Jetzt sind sieben Monate mit dieser Challenge vergangen – und ich möchte gar nicht aufhören. 

So sieht meine 2025-Challenge aus

Meine Regeln für 2025

  • Nur eine (Film-)Kamera
  • Nur ein Objektiv (50 mm)
  • Nur manuelle Einstellungen
  • Nur Schwarz-Weiß
  • Alle Filme selbst entwickeln und scannen

Kreativität durch Limitierung: Ich erinnere mich gerne an meinen letzten Vietnam-Urlaub, in dem ich nur eine Nikon FM2 (eine vollmechanische Filmkamera), ein 28-mm-Objektiv und 10 Filmrollen dabei hatte. Die Kamera habe ich manuell bedient und alle Belichtungseinstellungen mit dem Auge abgeschätzt. Das war besonders riskant, weil in der Analog-Fotografie immerhin jedes Foto Geld kostet, aber es hat unglaublich viel Spaß gemacht. 

Nach dem Urlaub konnte ich es kaum erwarten, die Fotos zu entwickeln, und zu meiner Überraschung lag ich mit den meisten Fotos richtig! Tatsächlich entstanden in diesem Urlaub viele Bilder, auf die ich sehr stolz bin. 

Wenn das für einen Urlaub gut ging, warum sollte ich es also nicht auf ein ganzes Jahr ausweiten? Also habe ich genau das getan! 

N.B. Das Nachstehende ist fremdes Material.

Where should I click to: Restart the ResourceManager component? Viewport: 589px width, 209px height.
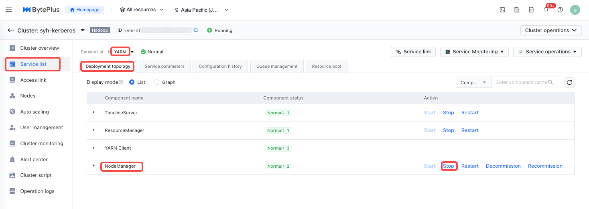coord(470,130)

Inzwischen fotografiere ich mit einer Leica M2 und einem Thypoch Eureka 50mm F2. Die Regeln der Challenge sind aber gleich geblieben. (Bildquelle: Duy Linh DinhGameStar Tech) Inzwischen fotografiere ich mit einer Leica M2 und einem Thypoch Eureka 50mm F2. Die Regeln der Challenge sind aber gleich geblieben. (Bildquelle: Duy Linh Dinh/GameStar Tech)

Und jetzt …

Ich will gar nicht mehr aufhören

Es ist schon ironisch, wie befreit ich mich durch die Limitierungen fühle. Weil ich mich nur auf eine Kamera und ein Objektiv festgelegt habe, verspüre ich deutlich weniger das Bedürfnis nach dem Kauf neuer Ausrüstung.

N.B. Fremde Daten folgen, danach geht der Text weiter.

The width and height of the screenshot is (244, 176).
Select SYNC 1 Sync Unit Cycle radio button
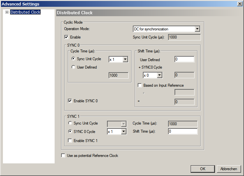pyautogui.click(x=70, y=123)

»Das, was du hast, ist gut genug!« ist ein Satz, der in mir hallt. 

Inzwischen fühle ich mich so wohl mit der 50-mm-Brennweite, dass ich die Komposition der Fotos vor meinem inneren Auge sehe, noch bevor ich durch den Sucher meiner Kamera schaue. 

Das Wählen der eigenen Einstellungen, ohne Hilfe von Belichtungsmessung, macht mir extrem viel Spaß. Vor allem, wenn ich nach dem Entwickeln erkenne, dass ich mit meinen Schätzungen richtig lag! Es ist sehr zufriedenstellend, mit nur einem Blick zu wissen »Aha, dieses Foto schieße ich am besten mit F/5.6-Blende und 1/250 Sekunden Belichtungszeit. Das sollte passen« – und dann passt es. 

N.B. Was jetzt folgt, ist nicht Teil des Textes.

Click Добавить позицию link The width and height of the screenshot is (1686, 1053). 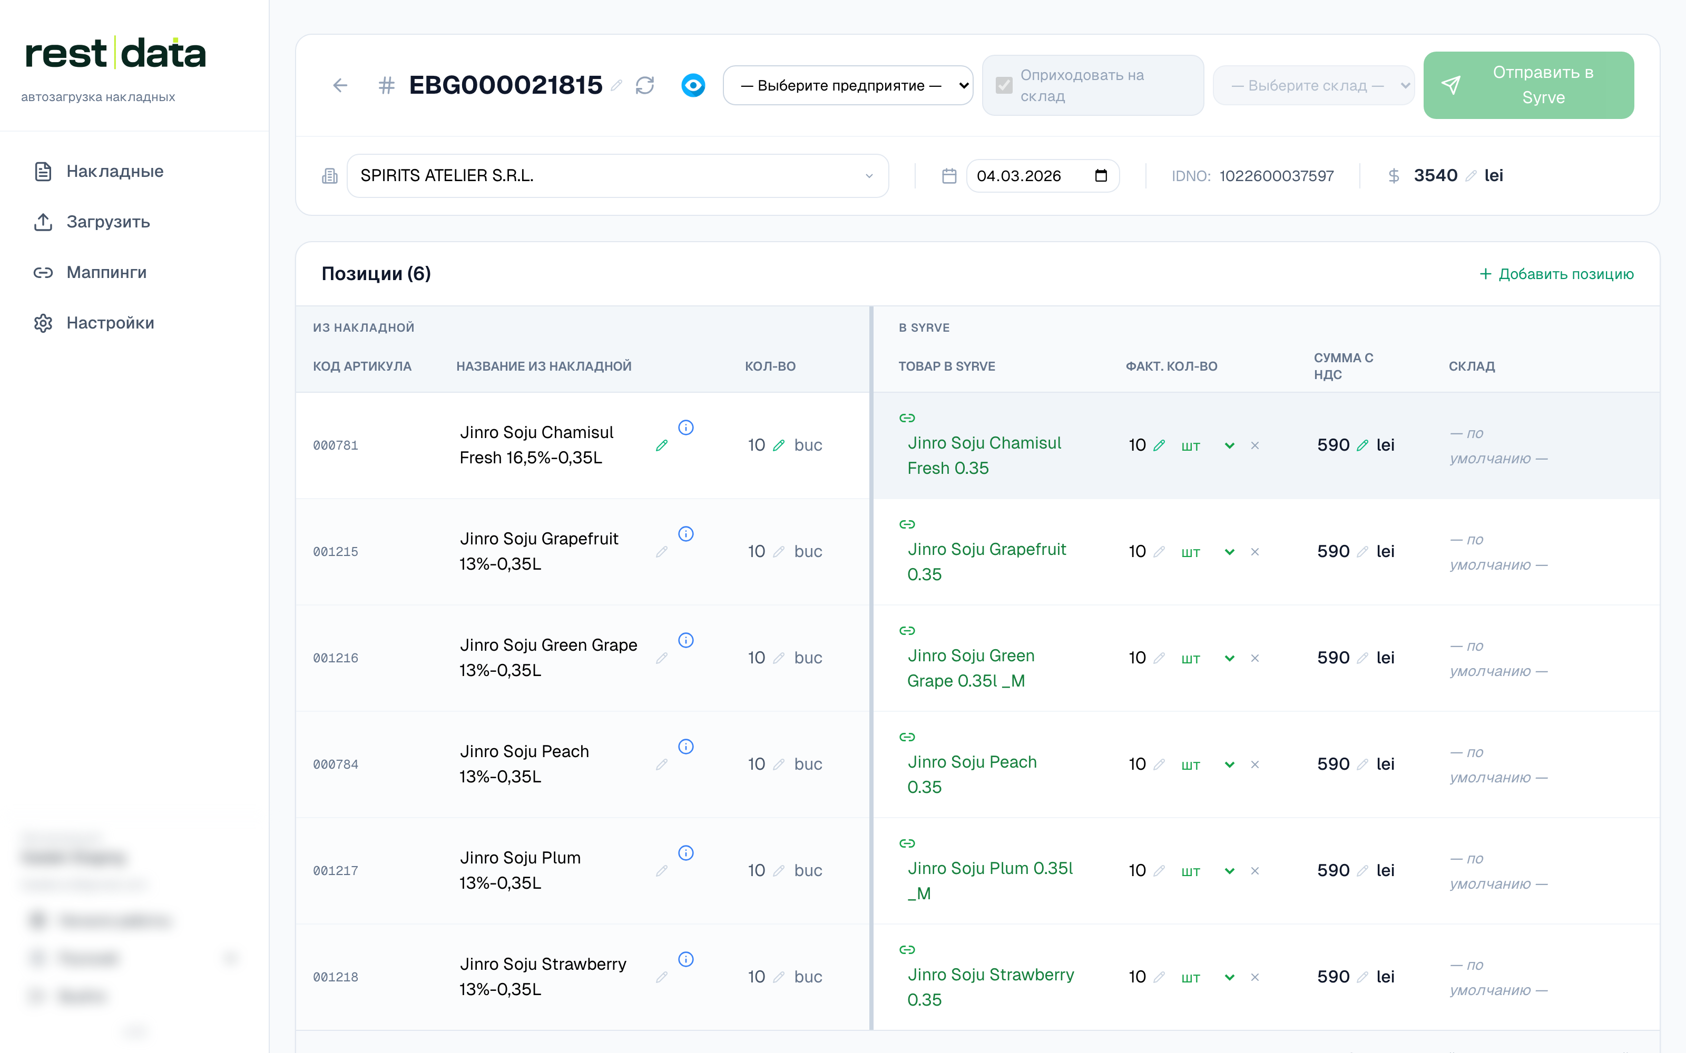point(1556,274)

Auch der Fokus auf die monochrome Fotografie hat meinen Blick geschärft. Das Wegfallen der Farbe als kreatives Stilmittel zwingt mich dazu, mehr Augenmerk auf Licht, Schatten, Formen und Komposition zu legen. Obendrein liebe ich den Look von Schwarz-Weiß-Film.

Diese Herausforderung war eine der besten Entscheidungen, die ich Anfang des Jahres getroffen habe, und ich will gar nicht mehr damit aufhören. Vor allem der Fokus auf eine einzige Brennweite gefällt mir. Ich habe das Gefühl, dass ich mit dem 50-mm-Objektiv deutlich besser geworden bin. 

Es ist wie Bruce Lee einst sagte: »Ich fürchte nicht den Mann, der mit 10.000 Objektiven auf einmal geübt hat, aber ich fürchte den Mann, der mit einem Objektiv 10.000 Mal geübt hat.«

Gut, Bruce Lee hat das im Kontext der Kampfkunst und Tritten gesagt, aber ihr versteht schon, was ich meine. 


Wenn ihr wissen wollt, wie mein Workflow bei analoger Fotografie ist, schaut gerne in meinen ausführlichen Artikel darüber hinein:


Halbzeit – oder doch nicht?

Es wird bestimmt wieder ein Moment kommen, an dem ich mich nach neuer Fotoausrüstung sehne, aber noch bin ich nicht schwach geworden. Aktuell habe ich so viel Spaß an der Fotografie wie seit Langem nicht mehr. 

Wenn ihr auch das Gefühl habt, dass ihr den Fokus in der Fotografie verloren habt oder eine kreative Herausforderung sucht, kann ich es euch nur wärmstens empfehlen, eine Zeit lang, euch auf weniger zu beschränken.

Das gilt natürlich nur, wenn ihr die Fotografie als kreatives Hobby betreibt, so wie ich. Wenn ihr damit eure Brötchen verdient, ergibt es natürlich Sinn, sich nicht einzuschränken. Stellt euch mal vor, ich würde selbst alle Produktfotos für GameStar analog fotografieren? Das wäre wohl alles andere als effizient, geschweige denn wirtschaftlich.

Abseits davon geht es für mich mit dieser Herausforderung bis Ende 2025 weiter. Und wer weiß? Vielleicht bleibe ich auch dabei.